[Stored data]
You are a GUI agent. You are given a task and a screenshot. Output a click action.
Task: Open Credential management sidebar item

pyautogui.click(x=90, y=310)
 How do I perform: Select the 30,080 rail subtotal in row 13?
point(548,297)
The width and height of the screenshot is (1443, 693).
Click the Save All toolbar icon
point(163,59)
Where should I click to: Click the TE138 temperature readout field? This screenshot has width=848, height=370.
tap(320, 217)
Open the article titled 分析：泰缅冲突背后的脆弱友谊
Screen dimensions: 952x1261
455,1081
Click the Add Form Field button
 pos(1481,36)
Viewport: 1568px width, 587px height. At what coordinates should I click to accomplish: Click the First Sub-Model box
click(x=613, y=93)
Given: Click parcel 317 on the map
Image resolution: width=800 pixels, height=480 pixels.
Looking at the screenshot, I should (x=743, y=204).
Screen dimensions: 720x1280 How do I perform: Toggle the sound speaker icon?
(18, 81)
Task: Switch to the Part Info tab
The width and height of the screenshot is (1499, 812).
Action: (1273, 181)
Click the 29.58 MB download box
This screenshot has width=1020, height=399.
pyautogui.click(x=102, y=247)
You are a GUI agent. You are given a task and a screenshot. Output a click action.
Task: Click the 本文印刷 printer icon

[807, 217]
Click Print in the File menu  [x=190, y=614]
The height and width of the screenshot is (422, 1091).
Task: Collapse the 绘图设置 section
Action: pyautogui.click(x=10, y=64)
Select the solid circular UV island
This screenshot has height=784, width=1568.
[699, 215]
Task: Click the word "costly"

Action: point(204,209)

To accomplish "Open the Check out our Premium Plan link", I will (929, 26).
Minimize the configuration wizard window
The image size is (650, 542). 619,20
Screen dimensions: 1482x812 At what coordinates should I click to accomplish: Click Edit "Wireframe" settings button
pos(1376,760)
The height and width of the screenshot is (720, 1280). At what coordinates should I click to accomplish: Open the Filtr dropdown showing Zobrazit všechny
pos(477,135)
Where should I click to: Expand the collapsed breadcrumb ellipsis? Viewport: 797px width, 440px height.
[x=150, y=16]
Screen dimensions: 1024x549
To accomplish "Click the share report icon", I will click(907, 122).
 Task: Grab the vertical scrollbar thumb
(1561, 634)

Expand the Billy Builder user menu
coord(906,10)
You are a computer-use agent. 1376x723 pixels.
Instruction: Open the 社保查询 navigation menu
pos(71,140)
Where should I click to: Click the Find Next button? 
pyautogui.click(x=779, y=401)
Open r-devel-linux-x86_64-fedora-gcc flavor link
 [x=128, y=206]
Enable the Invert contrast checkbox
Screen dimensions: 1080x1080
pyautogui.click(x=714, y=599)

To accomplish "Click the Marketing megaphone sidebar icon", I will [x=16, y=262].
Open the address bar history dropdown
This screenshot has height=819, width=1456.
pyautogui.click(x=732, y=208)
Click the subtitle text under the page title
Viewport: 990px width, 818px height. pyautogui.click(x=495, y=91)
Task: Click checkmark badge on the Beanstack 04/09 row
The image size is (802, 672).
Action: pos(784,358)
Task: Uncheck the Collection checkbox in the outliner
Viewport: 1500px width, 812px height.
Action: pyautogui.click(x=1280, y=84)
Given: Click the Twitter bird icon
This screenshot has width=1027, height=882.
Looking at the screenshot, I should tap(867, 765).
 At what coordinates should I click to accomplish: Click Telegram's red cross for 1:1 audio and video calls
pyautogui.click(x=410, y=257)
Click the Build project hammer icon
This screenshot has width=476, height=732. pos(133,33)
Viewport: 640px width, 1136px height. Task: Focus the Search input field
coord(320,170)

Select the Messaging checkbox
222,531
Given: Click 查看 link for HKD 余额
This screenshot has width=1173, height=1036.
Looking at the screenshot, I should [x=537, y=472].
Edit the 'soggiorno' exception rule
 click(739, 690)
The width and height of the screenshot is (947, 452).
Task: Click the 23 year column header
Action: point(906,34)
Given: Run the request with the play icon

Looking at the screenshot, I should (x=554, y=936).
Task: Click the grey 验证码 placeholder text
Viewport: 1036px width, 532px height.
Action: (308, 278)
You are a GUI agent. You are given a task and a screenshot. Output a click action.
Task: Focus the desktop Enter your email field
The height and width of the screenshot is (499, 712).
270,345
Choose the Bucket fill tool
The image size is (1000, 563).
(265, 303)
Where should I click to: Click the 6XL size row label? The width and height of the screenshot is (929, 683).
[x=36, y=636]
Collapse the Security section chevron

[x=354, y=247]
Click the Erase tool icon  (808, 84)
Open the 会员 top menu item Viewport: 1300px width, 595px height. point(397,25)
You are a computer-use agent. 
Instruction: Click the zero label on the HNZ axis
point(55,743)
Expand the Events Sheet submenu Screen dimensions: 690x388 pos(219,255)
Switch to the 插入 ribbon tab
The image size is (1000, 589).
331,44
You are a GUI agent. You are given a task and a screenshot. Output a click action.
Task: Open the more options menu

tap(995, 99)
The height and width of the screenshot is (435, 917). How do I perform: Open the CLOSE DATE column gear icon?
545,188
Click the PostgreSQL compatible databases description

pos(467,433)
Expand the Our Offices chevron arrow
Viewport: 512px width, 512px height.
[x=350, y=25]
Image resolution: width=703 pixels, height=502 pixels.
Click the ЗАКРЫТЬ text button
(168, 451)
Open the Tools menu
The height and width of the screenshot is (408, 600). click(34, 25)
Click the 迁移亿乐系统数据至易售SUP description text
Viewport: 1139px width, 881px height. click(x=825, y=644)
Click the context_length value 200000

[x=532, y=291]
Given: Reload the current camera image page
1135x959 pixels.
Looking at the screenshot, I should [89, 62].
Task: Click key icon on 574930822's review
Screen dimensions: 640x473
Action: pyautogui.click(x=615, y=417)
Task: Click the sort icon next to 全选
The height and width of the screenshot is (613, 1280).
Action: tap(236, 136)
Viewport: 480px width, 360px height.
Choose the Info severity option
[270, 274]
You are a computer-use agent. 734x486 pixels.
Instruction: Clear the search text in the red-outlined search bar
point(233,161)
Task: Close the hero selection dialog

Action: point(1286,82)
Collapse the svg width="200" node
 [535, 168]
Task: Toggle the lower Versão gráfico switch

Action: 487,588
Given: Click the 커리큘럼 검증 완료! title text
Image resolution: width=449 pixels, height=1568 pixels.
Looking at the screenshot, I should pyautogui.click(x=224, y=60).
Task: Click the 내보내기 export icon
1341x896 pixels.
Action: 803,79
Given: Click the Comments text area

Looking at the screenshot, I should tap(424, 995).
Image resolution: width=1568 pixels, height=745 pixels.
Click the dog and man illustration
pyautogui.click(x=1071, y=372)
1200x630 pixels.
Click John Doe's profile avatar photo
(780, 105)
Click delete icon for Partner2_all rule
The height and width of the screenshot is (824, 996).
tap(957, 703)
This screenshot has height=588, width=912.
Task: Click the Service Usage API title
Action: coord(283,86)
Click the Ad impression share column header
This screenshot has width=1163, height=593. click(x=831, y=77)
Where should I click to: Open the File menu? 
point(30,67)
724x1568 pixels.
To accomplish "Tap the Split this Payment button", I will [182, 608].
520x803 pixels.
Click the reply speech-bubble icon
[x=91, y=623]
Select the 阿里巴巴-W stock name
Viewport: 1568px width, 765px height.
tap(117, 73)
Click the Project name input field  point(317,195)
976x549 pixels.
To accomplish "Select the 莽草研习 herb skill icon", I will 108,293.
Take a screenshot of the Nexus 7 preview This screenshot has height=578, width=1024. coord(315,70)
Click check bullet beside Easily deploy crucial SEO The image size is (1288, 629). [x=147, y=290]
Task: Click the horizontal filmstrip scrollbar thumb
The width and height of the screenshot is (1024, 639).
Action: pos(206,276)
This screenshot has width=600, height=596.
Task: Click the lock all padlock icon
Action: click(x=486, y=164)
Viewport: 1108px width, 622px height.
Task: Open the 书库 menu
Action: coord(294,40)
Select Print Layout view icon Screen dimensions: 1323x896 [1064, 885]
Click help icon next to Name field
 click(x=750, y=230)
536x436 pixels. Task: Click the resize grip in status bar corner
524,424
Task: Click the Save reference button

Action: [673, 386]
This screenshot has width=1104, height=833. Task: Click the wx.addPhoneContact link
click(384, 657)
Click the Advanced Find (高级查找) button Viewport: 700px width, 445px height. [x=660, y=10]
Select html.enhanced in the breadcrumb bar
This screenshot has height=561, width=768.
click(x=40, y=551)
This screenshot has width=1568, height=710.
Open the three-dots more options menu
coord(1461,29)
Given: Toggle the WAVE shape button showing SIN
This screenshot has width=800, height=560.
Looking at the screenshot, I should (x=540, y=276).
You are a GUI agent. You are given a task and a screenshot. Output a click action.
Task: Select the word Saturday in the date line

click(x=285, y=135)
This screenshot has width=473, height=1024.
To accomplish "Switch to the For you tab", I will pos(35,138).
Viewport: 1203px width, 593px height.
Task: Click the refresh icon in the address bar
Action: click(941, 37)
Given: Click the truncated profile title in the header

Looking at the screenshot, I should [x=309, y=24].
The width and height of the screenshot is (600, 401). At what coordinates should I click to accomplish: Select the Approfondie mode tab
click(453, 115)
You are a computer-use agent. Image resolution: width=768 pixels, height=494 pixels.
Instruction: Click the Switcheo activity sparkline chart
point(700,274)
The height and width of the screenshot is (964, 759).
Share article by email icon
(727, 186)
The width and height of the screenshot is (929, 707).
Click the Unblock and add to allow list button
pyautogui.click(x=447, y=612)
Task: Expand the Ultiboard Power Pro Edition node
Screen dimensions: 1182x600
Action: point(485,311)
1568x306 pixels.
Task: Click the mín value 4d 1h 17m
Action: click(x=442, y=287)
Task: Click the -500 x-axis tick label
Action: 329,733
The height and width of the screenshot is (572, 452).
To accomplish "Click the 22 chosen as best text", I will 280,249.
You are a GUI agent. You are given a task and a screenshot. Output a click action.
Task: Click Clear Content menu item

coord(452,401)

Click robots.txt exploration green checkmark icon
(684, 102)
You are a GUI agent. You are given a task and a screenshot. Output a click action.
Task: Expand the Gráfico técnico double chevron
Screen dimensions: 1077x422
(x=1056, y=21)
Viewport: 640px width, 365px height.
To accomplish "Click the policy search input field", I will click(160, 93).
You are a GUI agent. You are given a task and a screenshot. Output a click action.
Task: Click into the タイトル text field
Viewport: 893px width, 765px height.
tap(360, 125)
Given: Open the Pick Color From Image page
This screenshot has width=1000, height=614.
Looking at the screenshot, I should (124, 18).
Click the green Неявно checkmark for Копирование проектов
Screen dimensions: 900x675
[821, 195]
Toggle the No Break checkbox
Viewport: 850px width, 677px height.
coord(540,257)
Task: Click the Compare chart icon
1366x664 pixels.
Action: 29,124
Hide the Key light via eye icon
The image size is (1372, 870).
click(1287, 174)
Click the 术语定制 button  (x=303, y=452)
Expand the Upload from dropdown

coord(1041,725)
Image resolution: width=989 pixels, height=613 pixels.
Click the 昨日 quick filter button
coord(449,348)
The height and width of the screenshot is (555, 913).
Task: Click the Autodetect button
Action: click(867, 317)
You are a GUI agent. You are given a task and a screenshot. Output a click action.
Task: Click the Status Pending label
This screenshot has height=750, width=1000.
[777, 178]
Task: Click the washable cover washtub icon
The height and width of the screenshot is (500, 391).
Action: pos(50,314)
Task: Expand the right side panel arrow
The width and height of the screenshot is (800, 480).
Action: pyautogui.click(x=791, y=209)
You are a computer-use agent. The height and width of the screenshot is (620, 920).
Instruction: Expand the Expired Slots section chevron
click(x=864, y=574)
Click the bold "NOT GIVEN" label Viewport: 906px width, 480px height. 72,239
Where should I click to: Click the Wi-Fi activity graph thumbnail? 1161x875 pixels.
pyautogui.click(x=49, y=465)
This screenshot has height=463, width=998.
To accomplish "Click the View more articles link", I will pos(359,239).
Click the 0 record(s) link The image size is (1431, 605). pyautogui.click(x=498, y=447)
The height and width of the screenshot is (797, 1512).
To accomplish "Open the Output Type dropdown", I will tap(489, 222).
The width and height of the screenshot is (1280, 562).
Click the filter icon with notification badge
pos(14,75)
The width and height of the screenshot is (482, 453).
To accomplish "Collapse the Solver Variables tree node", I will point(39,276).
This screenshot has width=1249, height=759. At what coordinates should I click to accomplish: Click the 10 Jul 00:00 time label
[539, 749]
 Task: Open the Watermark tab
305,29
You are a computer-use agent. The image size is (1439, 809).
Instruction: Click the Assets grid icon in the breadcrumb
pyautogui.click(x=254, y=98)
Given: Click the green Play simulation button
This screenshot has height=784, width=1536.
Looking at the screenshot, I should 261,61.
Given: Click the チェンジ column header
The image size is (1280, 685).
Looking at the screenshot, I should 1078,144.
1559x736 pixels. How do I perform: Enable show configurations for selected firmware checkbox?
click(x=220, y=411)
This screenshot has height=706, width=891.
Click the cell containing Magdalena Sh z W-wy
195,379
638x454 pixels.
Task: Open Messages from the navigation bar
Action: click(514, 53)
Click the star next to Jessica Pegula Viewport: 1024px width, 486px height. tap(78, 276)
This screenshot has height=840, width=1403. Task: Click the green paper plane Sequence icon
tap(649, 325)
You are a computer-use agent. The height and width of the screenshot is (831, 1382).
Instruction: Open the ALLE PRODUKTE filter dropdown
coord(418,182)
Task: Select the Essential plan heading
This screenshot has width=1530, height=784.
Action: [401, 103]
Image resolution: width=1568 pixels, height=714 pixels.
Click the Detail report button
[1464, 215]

Instructions for the task ->
Each line from the one holding "1559x736 pixels. How" to the end of the data above goes into the answer exactly as written, and no other line does.

Expected output ->
1559x736 pixels. How do I perform: Enable show configurations for selected firmware checkbox?
click(x=220, y=411)
This screenshot has height=706, width=891.
Click the cell containing Magdalena Sh z W-wy
195,379
638x454 pixels.
Task: Open Messages from the navigation bar
Action: click(514, 53)
Click the star next to Jessica Pegula Viewport: 1024px width, 486px height. tap(78, 276)
This screenshot has height=840, width=1403. Task: Click the green paper plane Sequence icon
tap(649, 325)
You are a computer-use agent. The height and width of the screenshot is (831, 1382).
Instruction: Open the ALLE PRODUKTE filter dropdown
coord(418,182)
Task: Select the Essential plan heading
This screenshot has width=1530, height=784.
Action: [401, 103]
Image resolution: width=1568 pixels, height=714 pixels.
Click the Detail report button
[1464, 215]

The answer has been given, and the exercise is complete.